[CentralOH] Fwd: Re: Stackless Python
Harris, Bryan W.
Bryan.Harris at udri.udayton.edu
Mon Nov 2 16:38:21 CET 2009
I actually did some benchmarks between the threading and processing libraries. I didn't do anything rigorous and I don't want to "publish" the results because I didn't understand the results very well. However, I have some general results below for anyone who is interested.
"Threading" (mt) all runs from within a single process and rarely uses more than a single core no matter what. I did notice some usage in the 120% range, indicating that it was using more than a single processor, but that's pretty pitiful compared to a theoretical max of 400%. I can't imagine why it takes 280% overhead to move number=3.14*i+number to a different core and run it there. Maybe, I'm missing something simple.
"Processing" (mp) opens a new process for each thread, so if you are running top, you will see a new python instance for each process. It was kind of satisfying to see my 100 "thread" test case fill top with "pythons". It was nice to see any evidence at all that something was different. However, as above, the processor usage rarely got very much over 100%. In some cases I got something like 150% or 160% cpu usage.

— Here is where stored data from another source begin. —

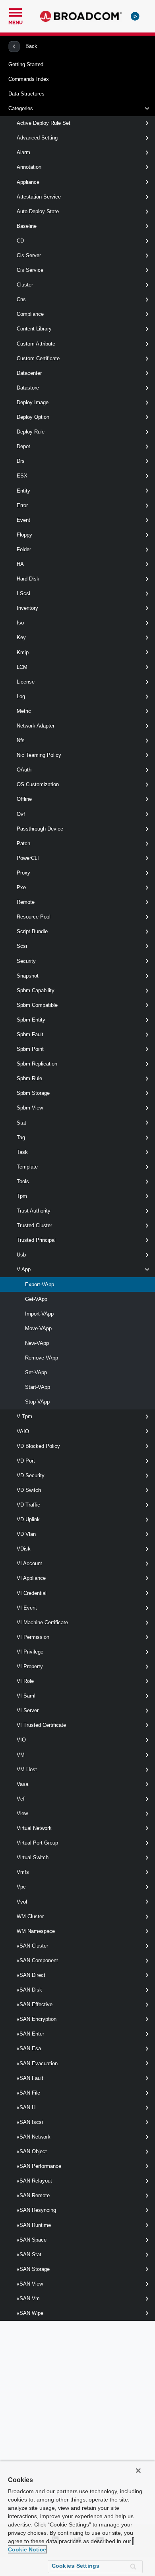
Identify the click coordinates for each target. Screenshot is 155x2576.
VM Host (27, 1769)
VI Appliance (31, 1578)
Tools (23, 1181)
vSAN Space (31, 2240)
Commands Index (28, 79)
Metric (24, 711)
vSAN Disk (29, 1990)
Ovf (21, 814)
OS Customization (38, 784)
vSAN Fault (30, 2078)
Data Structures (26, 94)
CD (20, 241)
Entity (23, 491)
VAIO (23, 1431)
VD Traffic (28, 1505)
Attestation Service (39, 197)
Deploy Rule (31, 432)
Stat (21, 1123)
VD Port (26, 1461)
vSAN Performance (39, 2166)
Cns (21, 299)
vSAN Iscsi (30, 2122)
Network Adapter (35, 726)
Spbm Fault (30, 1034)
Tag (21, 1137)
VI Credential (31, 1593)
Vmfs (23, 1872)
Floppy (24, 535)
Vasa (22, 1784)
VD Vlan (26, 1534)
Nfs (21, 740)
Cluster (25, 285)
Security (26, 961)
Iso (20, 623)
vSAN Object (32, 2151)
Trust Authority (33, 1211)
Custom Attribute (36, 344)
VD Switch (29, 1490)
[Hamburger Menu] (15, 11)
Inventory (27, 608)
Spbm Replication (37, 1064)
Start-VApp (37, 1387)
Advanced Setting (37, 138)
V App (24, 1269)
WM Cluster (30, 1916)
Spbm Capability (35, 990)
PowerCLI (28, 858)
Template (27, 1167)
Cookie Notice (27, 2549)
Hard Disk (28, 579)
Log (21, 696)
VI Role (25, 1681)
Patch (23, 843)
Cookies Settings (76, 2566)
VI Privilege (30, 1652)
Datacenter (29, 373)
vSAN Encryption (36, 2019)
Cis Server (29, 255)
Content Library (34, 329)
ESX (22, 476)
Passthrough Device (40, 829)
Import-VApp (39, 1314)
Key (21, 637)
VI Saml (26, 1696)
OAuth (24, 770)
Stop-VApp (37, 1402)
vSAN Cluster (32, 1946)
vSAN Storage (33, 2269)
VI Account (29, 1563)
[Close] (138, 2470)
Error (22, 505)
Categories (20, 108)
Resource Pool (33, 917)
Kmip (23, 652)
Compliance (30, 314)
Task (22, 1152)
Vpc (21, 1887)
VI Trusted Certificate (41, 1725)
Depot (23, 446)
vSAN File (28, 2093)
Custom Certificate (38, 358)
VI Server (28, 1710)
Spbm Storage (33, 1093)
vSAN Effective (34, 2004)
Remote (26, 902)
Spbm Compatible (37, 1005)
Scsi (22, 946)
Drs (21, 461)
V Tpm (24, 1416)
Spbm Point (30, 1049)
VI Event (27, 1608)
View (22, 1813)
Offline (24, 799)
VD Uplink (28, 1519)
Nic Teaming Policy (39, 755)
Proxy (23, 873)
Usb (21, 1255)
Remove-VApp (41, 1358)
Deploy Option (33, 417)
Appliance (28, 182)
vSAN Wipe (30, 2313)
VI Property (30, 1666)
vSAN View (30, 2284)
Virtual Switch (32, 1857)
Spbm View (30, 1108)
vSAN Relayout (34, 2181)
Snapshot (28, 976)
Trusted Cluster (34, 1225)
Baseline (27, 226)
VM (21, 1755)
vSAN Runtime (34, 2225)
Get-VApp (36, 1299)
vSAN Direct (31, 1975)
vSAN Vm (28, 2298)
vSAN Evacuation (37, 2063)
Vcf (21, 1799)
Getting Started (25, 64)
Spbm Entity (31, 1020)
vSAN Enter (30, 2034)
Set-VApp (36, 1372)
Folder (24, 549)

Here is what I got in general:
I simulated a compute intensive operation by incrementing a counter and them multiplying that by a floating point number. I then printed the number, which I knw takes a really long time. I piped this output to a file to speed things up a bit, but I fear this test may be I/o bound which could be what is slowing down my benchmarks. I could get the same number of total operations by increasing the number of threads and decreasing the number of iterations. 10 threads of 10,000 ~= 20 threads of 5,000 operations. It's possible larger numbres could lead to overflows/underflows, but I don't think that should have slowed things down too much.
Python mp was faster when the number of processes was <= the number of cores. I have a 4 core machine and the mp would work ~30-50% faster than mt for threads=2,3, and 4. 1 was about the same as one might expect. However, as soon as I hit 5 threads, the mp slowed down dramatically. The performance of mt would gradually decrease as I increased the number of threads, but had no such noticable drop in performance at threads=5. At threads=5, mp and mt had about the same performance. The mp drpped off a cliff after that, quickly taking 10x or 100x longer to complete than the mt program.
Structures and Materials Evaluation Group
bryan.harris at udri.udayton.edu
From: centraloh-bounces+harrisbw=notes.udayton.edu at python.org on behalf of Brian Costlow
Sent: Mon 11/2/2009 9:37 AM
Subject: Re: [CentralOH] Fwd: Re: Stackless Python
Just for my own education, I did a little further digging this weekend to get a better understanding of why the GIL prevents Python from running across multi-core/multi-processing systems.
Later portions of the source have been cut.